Following the announcement of the EU’s ‘Green Deal’ in December 2022, a supply chain sustainability expert is imploring food retailers to prioritise third party verification when using responsibly sourced palm oil.
The new law sets out to fight global deforestation driven by EU production and consumption. It will ensure that certain goods placed on the EU market will no longer contribute to deforestation or forest degradation both in the EU and around the globe.
The text is yet to be formally adopted but when it is, companies will have 18 months to comply with the new rules. To do so, companies must conduct strict due diligence if they place palm oil and timber, as well as derived products, either on the EU market or export from it.
Jay Weldon, Business Development Manager at BM TRADA says, “The continued presence of deforestation in key supply chains is a huge concern and has raised the need to increase and improve policies and procedures. As such, the new EU legislation is a positive step in the right direction.
“Food and commodities supply chains are complex and span many countries so achieving the EU’s goal will require global collaboration. All stakeholders must work together to prioritise sustainable sourcing and production.”
Palm oil in particular has received negative publicity linked to unsustainable sourcing which has affected the biodiversity of countries where it is grown. Use of the product has increased rapidly in recent years, in part due to changes to the global oil supply chain. In 2022, two of the world’s largest exporters of sunflower oil ceased exports due to geopolitical conditions.

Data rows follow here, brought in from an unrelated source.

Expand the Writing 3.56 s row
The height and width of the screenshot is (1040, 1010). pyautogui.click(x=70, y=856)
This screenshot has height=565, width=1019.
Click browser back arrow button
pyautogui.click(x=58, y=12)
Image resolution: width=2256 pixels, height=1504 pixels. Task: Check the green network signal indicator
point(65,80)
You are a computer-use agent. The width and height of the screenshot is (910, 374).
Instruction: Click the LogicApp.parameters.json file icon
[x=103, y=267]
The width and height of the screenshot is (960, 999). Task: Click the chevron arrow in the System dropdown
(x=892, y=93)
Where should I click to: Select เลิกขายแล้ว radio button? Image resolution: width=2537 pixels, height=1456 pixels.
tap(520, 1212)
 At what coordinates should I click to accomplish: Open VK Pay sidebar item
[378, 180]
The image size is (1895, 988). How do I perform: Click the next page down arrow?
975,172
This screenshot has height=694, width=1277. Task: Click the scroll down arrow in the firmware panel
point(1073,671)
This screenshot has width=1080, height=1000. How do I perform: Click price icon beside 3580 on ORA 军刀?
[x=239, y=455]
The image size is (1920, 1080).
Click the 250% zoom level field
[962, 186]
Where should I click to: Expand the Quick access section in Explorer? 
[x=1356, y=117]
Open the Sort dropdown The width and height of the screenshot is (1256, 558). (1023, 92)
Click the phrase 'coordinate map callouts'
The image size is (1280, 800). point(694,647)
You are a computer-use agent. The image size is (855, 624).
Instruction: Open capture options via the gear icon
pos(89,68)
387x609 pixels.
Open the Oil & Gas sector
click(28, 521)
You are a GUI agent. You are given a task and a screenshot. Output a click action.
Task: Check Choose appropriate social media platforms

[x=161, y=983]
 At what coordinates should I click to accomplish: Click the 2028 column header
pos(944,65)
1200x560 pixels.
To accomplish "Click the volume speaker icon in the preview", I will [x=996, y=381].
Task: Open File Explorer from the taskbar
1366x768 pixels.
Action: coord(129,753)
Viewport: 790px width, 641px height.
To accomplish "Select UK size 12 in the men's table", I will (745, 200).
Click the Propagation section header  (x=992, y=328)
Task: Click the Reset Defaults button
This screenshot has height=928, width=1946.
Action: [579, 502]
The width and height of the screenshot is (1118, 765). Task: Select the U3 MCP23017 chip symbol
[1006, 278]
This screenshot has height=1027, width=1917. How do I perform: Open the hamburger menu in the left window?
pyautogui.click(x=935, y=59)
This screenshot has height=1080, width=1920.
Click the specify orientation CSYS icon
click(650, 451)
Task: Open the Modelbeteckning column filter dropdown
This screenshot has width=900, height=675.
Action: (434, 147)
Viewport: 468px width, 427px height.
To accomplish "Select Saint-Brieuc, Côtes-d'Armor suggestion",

As a result, many suppliers have switched from sunflower oil to palm oil.
“Where palm oil is used, having impartial third party certification in place to prove that a business is playing its part to use a sustainably sourced product is paramount, There is increasing worldwide concern that the food and goods we produce could damage both the environment and our society, and consumers are actively searching for solutions. Sustainable supply chains remain key and, with the future of the planet in our hands, greater transparency and credibility is crucial,” says Weldon.
He continues: “When you consider the changes to global vegetable oil supply chain, finding alternatives to palm oil is an unrealistic option. Instead, prioritising responsible sourcing is essential. This is where sustainable supply chain certification plays a key role. Having third party verification proves that a supply chain operates ethically and ensures traceability of products, ultimately showing customers, stakeholders and the broader public that products will stand up to scrutiny.”
BM TRADA defines a sustainable supply chain as one where, at every stage of the procurement cycle, the organisation, its products and services are evaluated in terms of economic, social and environmental impacts. Retailers can ensure they are sourcing from sustainable palm oil suppliers through robust auditing processes.
Weldon adds: “Sustainable palm oil sourcing must also be underpinned by consumer education. Specifically, there appears to be a knowledge gap when it comes to the role of The Roundtable on Sustainable Palm Oil (RSPO), resulting in shoppers simply avoiding all products which include palm oil. As we’ve noted, this isn’t feasible in the long term due to supply changes. Instead, shoppers must look for goods with a visible RSPO logo so they can be confident that the products they purchase are not damaging the environment.”